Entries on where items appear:

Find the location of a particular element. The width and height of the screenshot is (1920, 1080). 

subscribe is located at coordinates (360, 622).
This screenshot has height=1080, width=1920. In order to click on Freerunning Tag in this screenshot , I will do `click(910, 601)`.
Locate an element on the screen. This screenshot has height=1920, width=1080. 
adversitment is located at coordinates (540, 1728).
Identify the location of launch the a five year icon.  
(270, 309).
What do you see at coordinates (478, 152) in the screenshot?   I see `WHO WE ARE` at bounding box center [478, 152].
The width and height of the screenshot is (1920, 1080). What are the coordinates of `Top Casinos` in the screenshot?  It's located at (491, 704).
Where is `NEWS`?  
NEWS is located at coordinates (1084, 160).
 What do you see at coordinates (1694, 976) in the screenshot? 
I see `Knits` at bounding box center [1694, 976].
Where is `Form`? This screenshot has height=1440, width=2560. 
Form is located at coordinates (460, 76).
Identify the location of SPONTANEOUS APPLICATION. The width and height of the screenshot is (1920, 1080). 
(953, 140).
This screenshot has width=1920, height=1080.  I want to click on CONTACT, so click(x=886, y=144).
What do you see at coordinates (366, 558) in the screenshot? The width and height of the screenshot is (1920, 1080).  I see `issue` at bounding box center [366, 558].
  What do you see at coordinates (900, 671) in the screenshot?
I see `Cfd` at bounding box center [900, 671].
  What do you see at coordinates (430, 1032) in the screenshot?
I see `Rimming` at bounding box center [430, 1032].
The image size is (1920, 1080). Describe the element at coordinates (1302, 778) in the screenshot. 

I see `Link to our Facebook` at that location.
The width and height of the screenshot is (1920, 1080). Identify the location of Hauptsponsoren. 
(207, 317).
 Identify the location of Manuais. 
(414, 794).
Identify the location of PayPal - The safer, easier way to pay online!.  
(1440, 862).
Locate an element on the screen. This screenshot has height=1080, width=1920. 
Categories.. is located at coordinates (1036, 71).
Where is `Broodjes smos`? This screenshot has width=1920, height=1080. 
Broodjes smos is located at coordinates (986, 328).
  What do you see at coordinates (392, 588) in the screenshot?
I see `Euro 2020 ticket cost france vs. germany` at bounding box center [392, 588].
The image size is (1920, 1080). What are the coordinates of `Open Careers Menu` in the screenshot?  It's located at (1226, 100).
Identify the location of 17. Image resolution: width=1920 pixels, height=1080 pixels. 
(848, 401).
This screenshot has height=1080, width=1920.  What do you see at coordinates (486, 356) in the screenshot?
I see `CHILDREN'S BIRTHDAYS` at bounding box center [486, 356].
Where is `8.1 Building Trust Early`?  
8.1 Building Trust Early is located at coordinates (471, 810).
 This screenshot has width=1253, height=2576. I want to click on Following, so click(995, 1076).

**Given problem**
Arrange the rows from the beginning through the line containing "The width and height of the screenshot is (1920, 1080). What" as a two-column CSV with the headers input and output. Each row should occupy one line, with its text and its answer each in a single quoted field and any line breaks replaced by spaces.

**Task result**
input,output
"Find the location of a particular element. The width and height of the screenshot is (1920, 1080).","subscribe is located at coordinates (360, 622)."
"This screenshot has height=1080, width=1920. In order to click on Freerunning Tag in this screenshot",", I will do `click(910, 601)`."
"Locate an element on the screen. This screenshot has height=1920, width=1080.","adversitment is located at coordinates (540, 1728)."
"Identify the location of launch the a five year icon.","(270, 309)."
"What do you see at coordinates (478, 152) in the screenshot?","I see `WHO WE ARE` at bounding box center [478, 152]."
"The width and height of the screenshot is (1920, 1080). What are the coordinates of `Top Casinos` in the screenshot?","It's located at (491, 704)."